* SELECTED PASSAGE
--

Plasmafs_authentication

PlasmaFS Authentication

The question covered here is how accesses are secured in PlasmaFS.

PlasmaFS consists of a bunch of daemons running on several systems, and an open number of clients accessing the daemons. All the communication paths between these endpoints need to be secured in a reasonable way. As all communication is done via SunRPC, we can use the security options of this protocol to ensure that only permitted clients connect to servers, and that optionally even all SunRPC data is encrypted.

After establishing security for the RPC layer, there is the question how clients are identified for the filesystem, and which accesses are granted to them. We allow here that the filesystem user ID is different from the user ID in the RPC layer. We explain this idea in detail below.

The RPC layer

The RPC layer uses SCRAM (RFC 5802) for authentication, and optionally for integrity protection and privacy. The SCRAM method uses simple passwords which are safely checked by a challenge-response protocol. SCRAM is enabled for SunRPC via GSS-API - this gives us some additional flexibility, because it is relatively easy to switch the authentication mechanism (and e.g. enable Kerberos as an even more secure method).

We use only two user IDs, called "proot" and "pnobody":

The "proot" user has superuser privileges, and can do everything. This can be used for administration. Also, the PlasmaFS daemons communicate as "proot" with each other.
The "pnobody" user has initially no privileges. By providing an authentication ticket (see below) a client can get more rights. This user is the ID for normal, unprivileged accesses.

--

* STORED DATA
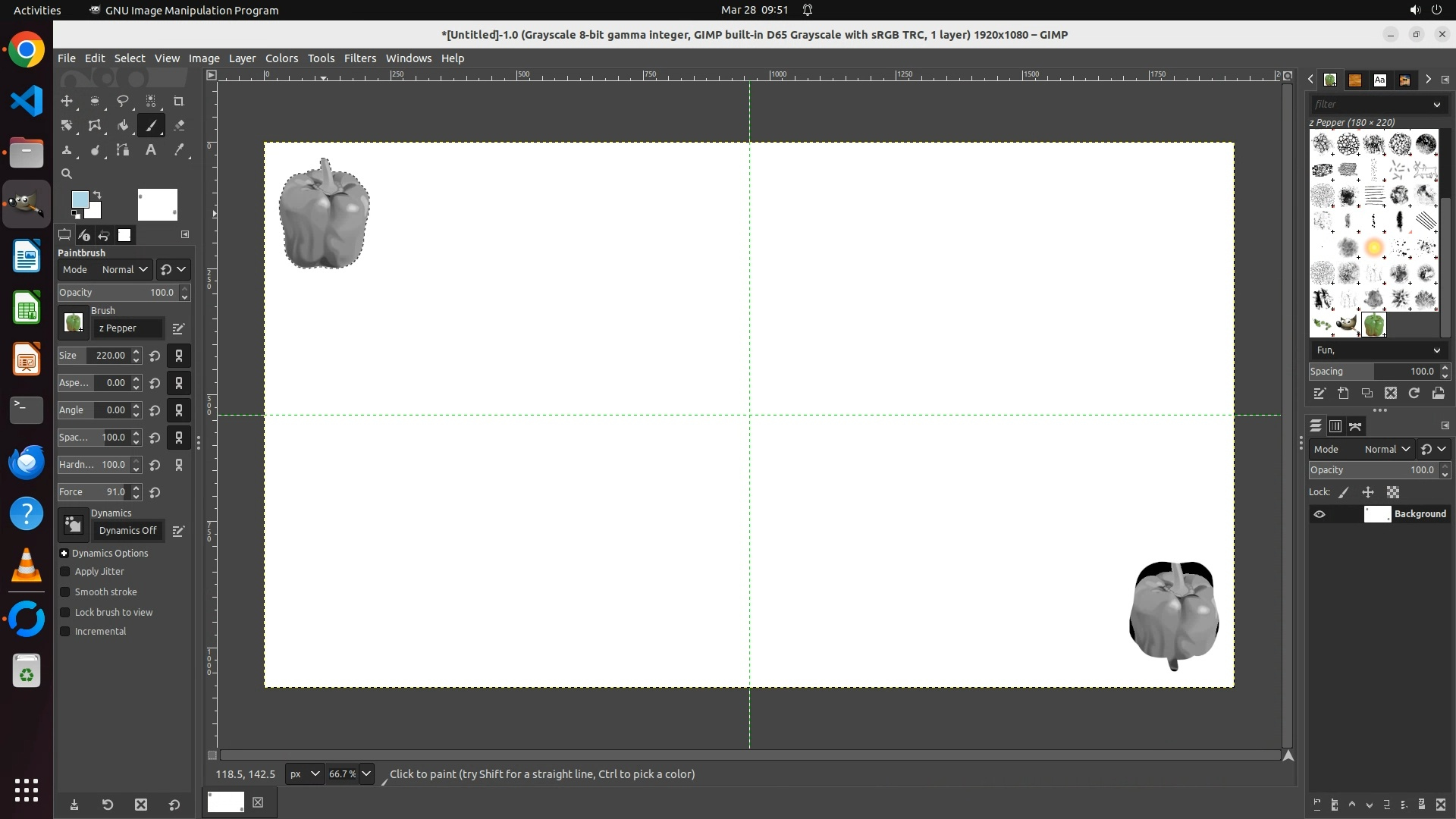Select the Zoom magnifier tool
1456x819 pixels.
coord(67,174)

--

* EXERCISE TASKS
1. From the PlasmaFS authentication text, list every purpose for which the RPC layer uses SCRAM.
2. Write the next portion of the PlasmaFS authentication text, continuing after its final sentence.

* ANSWERS PROVIDED
1.
- Authentication
- Integrity protection (optional)
- Privacy (optional)

2.
The passwords for these two users IDs are installed in the etc/password_proot and etc/password_pnobody files on each node (with mode 600, so only the Unix user running the daemons can access these passwords).

You may ask why the "pnobody" user exists. Couldn't we also allow that clients connect anonymously? The purpose of this user ID is to keep foreign hosts out of the PlasmaFS network. Also, RPC messages can only be encrypted when a user/password pair exists, and we want encryption at least for some communication paths.

Btw., SCRAM uses an SHA1-based HMAC for authentation. For encryption, AES-128 is employed.

Example: The plasma command-line utility allows it to set the RPC user ID with the -auth switch.

$ plasma ls / -auth proot

This command authenticates as proot, and one has to enter the password for it. As proot is superuser, it is possible to list /.

$ plasma ls / -auth pnobody                      # fails

This command authenticates as pnobody, again by providing the password. This results in an EPERM error code, because pnobody is not allowed to perform any filesystem operation.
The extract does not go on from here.